Page.

Anatomy of a Launch Script

The message writes the following script to the remote machine:

#!/bin/bash
set -e
export PATH=/root/.local/bin:$PATH
source /root/venv/bin/activate

exec python3 /root/train_dflash_pipeline.py \
    --target-model /dev/shm/Qwen3.6-27B \
    --data-dir /workspace/tokenized_completions \
    --output-dir /workspace/checkpoints \
    --target-gpus 0,1,2,3,4,5 --drafter-gpus 7 \
    --epochs 6 \
    --lr 6e-4 --warmup-ratio 0.04 --weight-decay 0.01 \
    --grad-accum 4 --grad-clip 1.0 \
    --token-budget 49152 --max-seq-len 8192 --max-batch-size 64 \
    --block-size 24 --max-anchors 1024 --num-draft-layers 5 \
    --gamma 10.0 \
    --noise-start 0.05 --noise-end 0.01 --noise-type uniform \
    --use-soft-labels --kl-weight 0.15 --kl-temperature 2.0 \
    --cap-lambda 0.1 \
    --save-interval 2000 \
    --wandb-project dflash-qwen36-27b \
    --wandb-run-name "exp-ddtree-g10-bs24-a1024-swa-kl15-cap01"

Every flag tells a story. The --target-gpus 0,1,2,3,4,5 and --drafter-gpus 7 assignment reveals the GPU topology: six GPUs dedicated to running the target model forward pass (Qwen3.6-27B, a 27-billion-parameter model), and a single GPU for the drafter. This is notable because the earlier plan and commit message had discussed using two drafter GPUs (GPUs 6 and 7), but the actual launch script uses only GPU 7. Whether this was a deliberate simplification to avoid complexity or an oversight is unclear from the message alone—but it represents a real design decision embedded in the command line.

The --block-size 24 and --max-anchors 1024 flags reflect the DDTree-specific scaling. Larger blocks mean each anchor sees more context, which is particularly valuable for DDTree's deeper tree structures. The --gamma 10.0 is the most consequential hyperparameter change: in the official speculators code, gamma controls how much later positions in the draft tree are weighted relative to earlier ones. At gamma=4.0 (the official default), the loss roughly follows a geometric distribution over tree positions. At gamma=10.0, later positions receive dramatically more weight, forcing the drafter to invest capacity in the deep, high-rejection-risk branches of the tree where correct predictions yield the largest speedup.

Extracted records.
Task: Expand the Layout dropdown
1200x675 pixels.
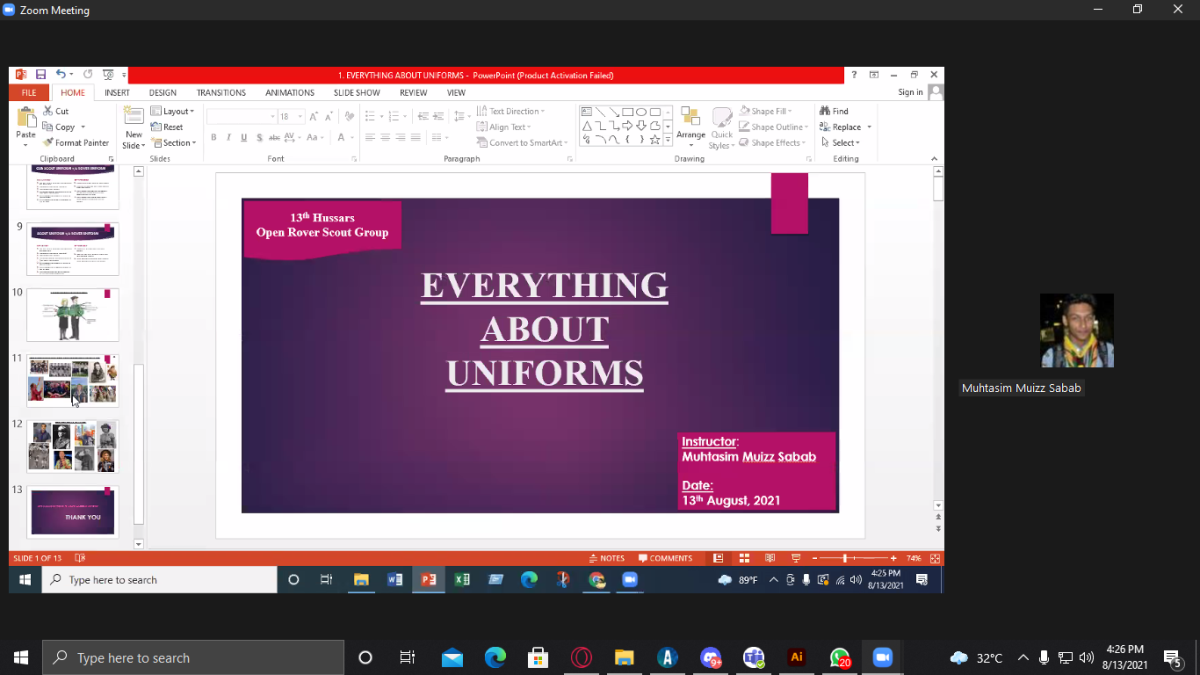Action: (x=177, y=111)
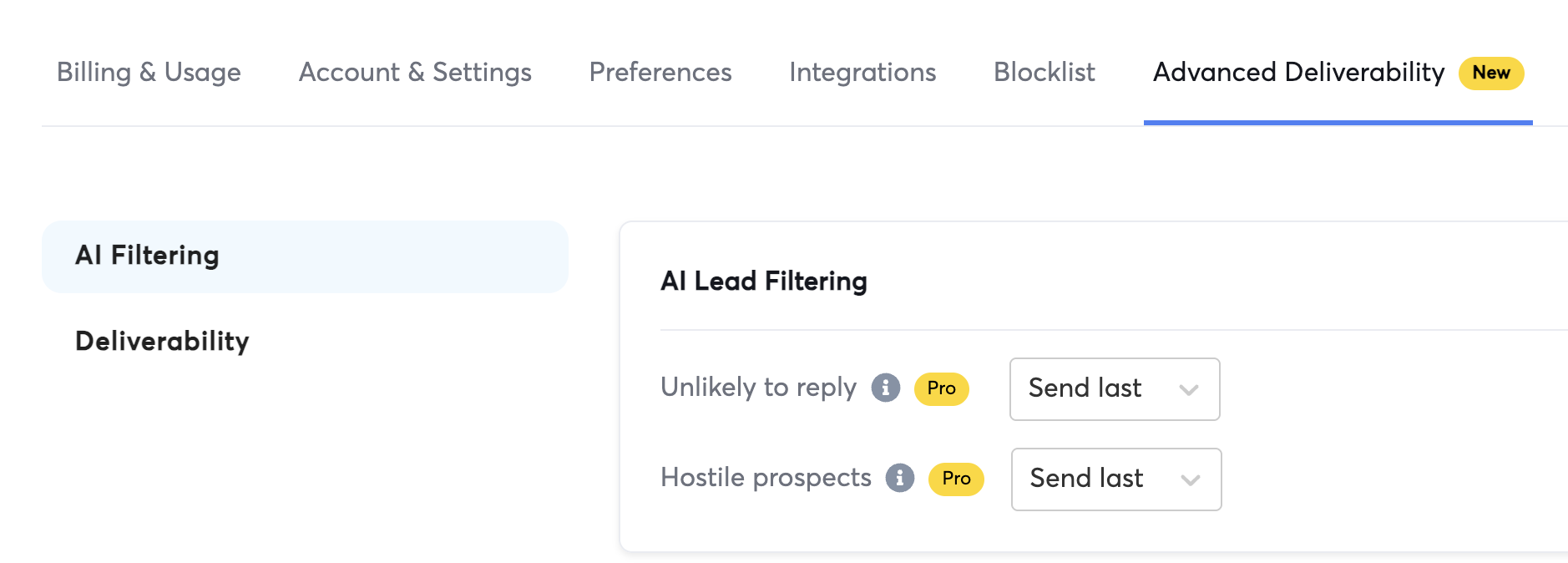Switch to the Blocklist tab
Viewport: 1568px width, 563px height.
[1044, 73]
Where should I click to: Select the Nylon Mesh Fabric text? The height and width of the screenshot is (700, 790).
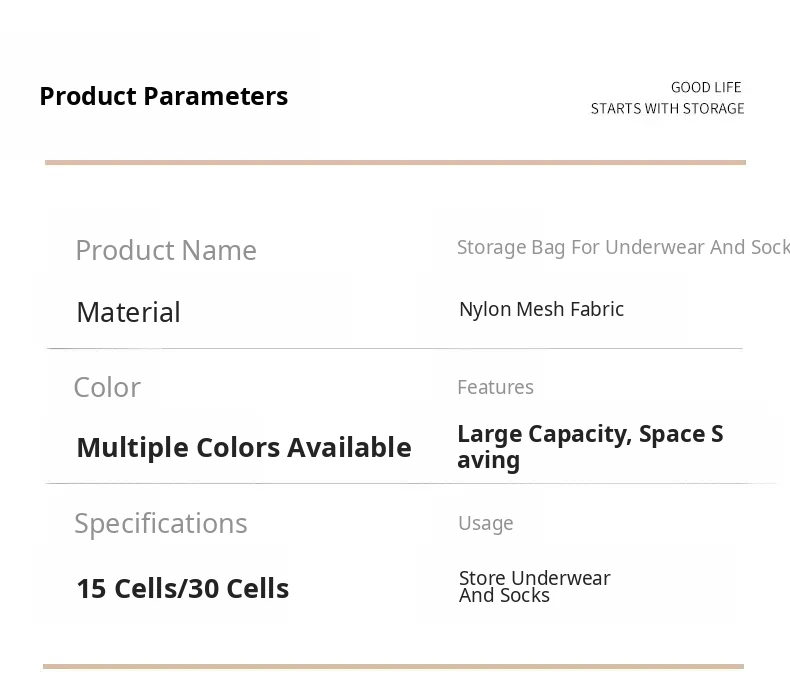tap(541, 309)
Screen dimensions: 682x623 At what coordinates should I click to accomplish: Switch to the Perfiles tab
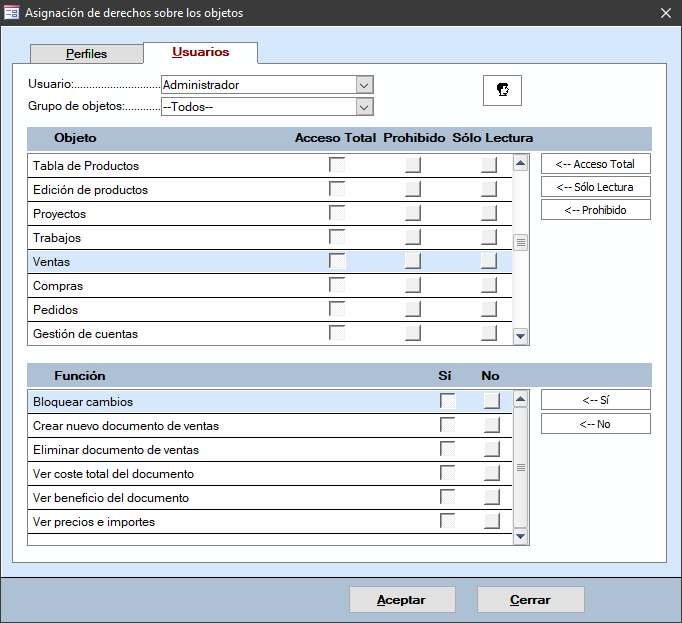(x=86, y=54)
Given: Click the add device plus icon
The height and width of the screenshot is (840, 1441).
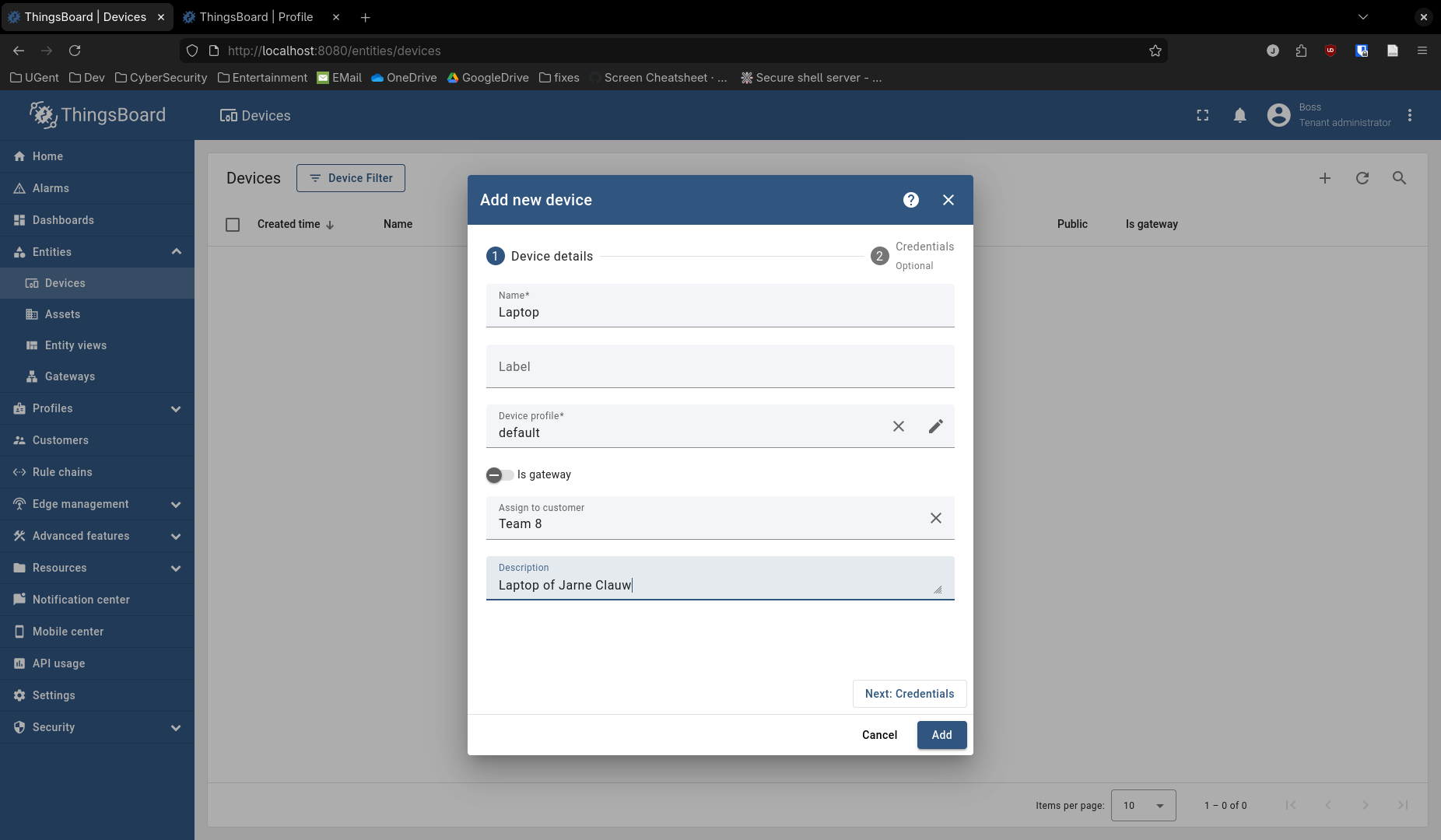Looking at the screenshot, I should (x=1325, y=178).
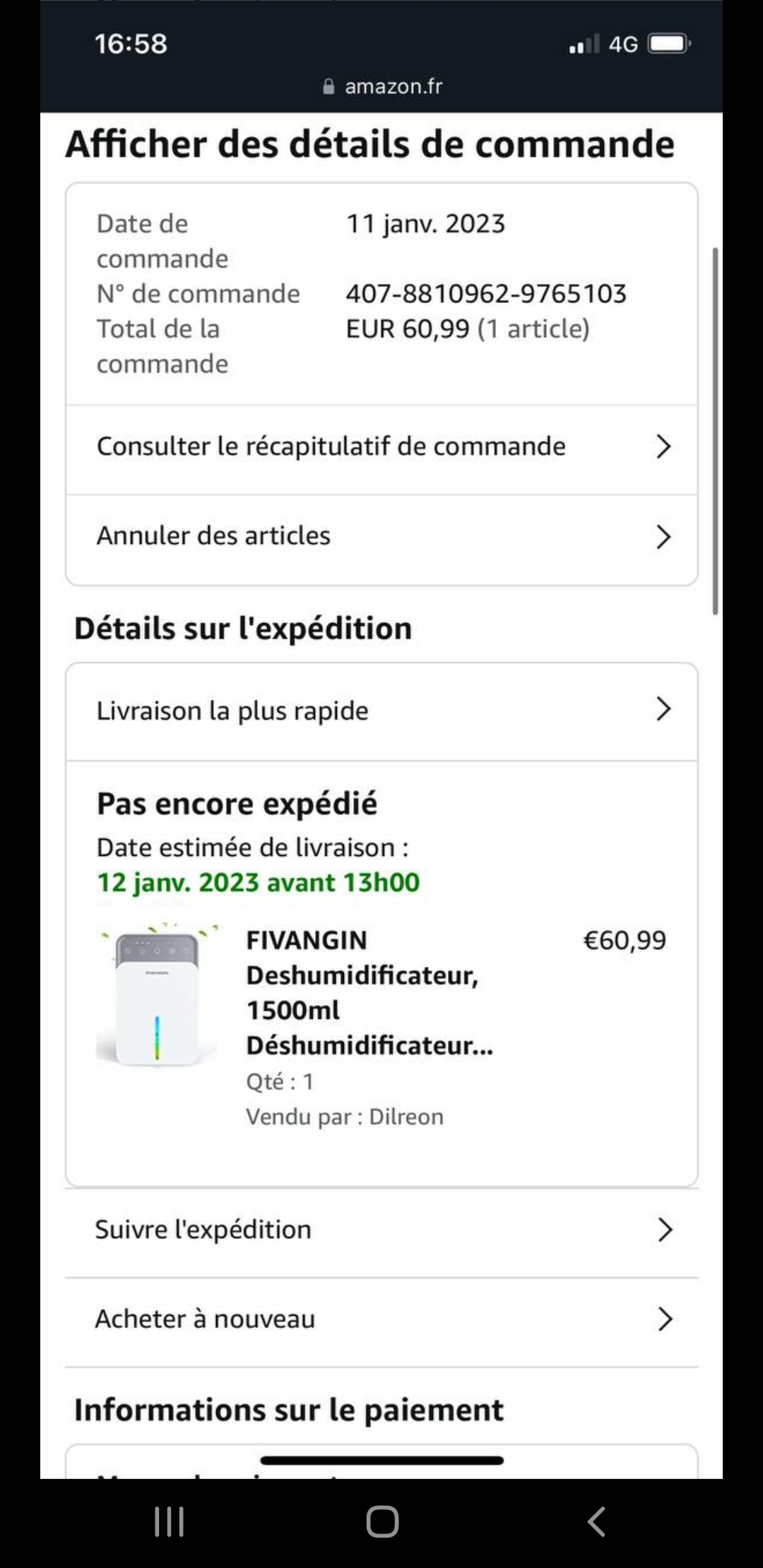Viewport: 763px width, 1568px height.
Task: Tap the padlock icon beside amazon.fr
Action: pos(328,86)
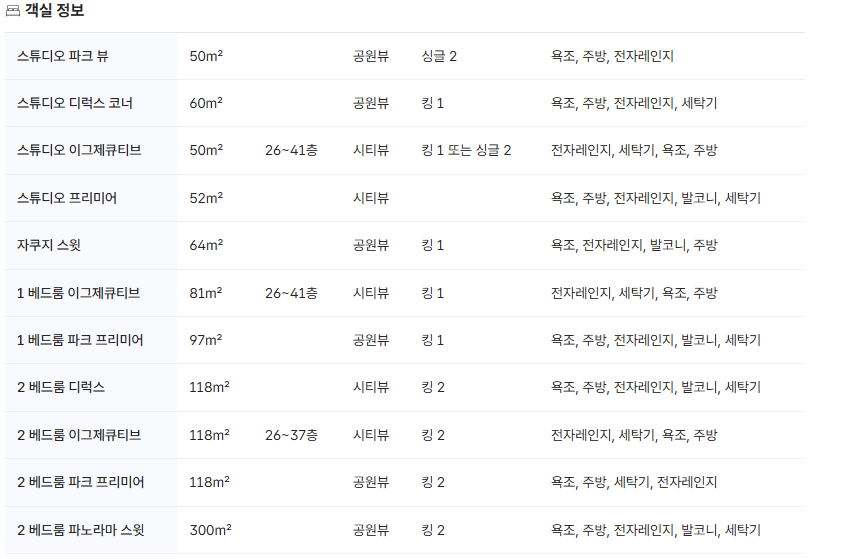The image size is (861, 559).
Task: Click the 2 베드룸 파크 프리미어 room name
Action: pos(81,482)
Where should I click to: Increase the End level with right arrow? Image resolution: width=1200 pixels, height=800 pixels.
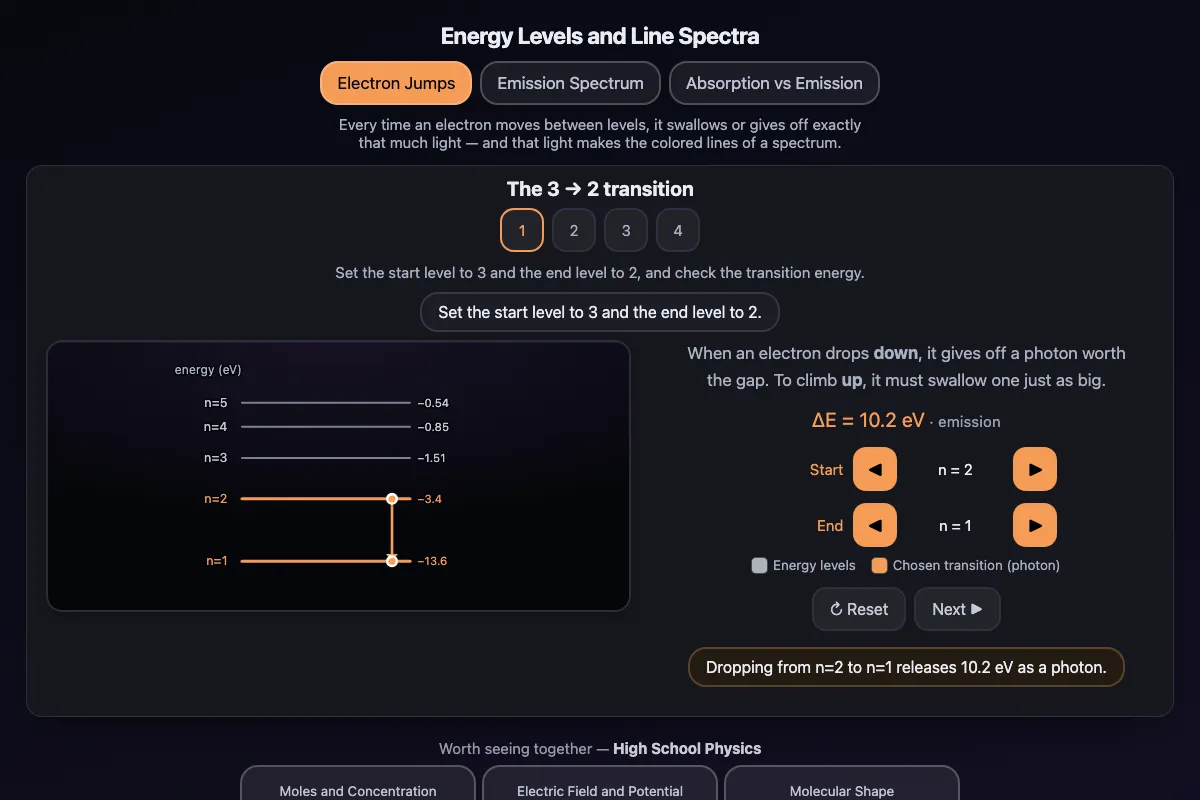point(1035,525)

Task prompt. Write out everything in the launch-script text from "Every flag tells" down to "the command line.".

Reply to the exercise.
Every flag tells a story. The --target-gpus 0,1,2,3,4,5 and --drafter-gpus 7 assignment reveals the GPU topology: six GPUs dedicated to running the target model forward pass (Qwen3.6-27B, a 27-billion-parameter model), and a single GPU for the drafter. This is notable because the earlier plan and commit message had discussed using two drafter GPUs (GPUs 6 and 7), but the actual launch script uses only GPU 7. Whether this was a deliberate simplification to avoid complexity or an oversight is unclear from the message alone—but it represents a real design decision embedded in the command line.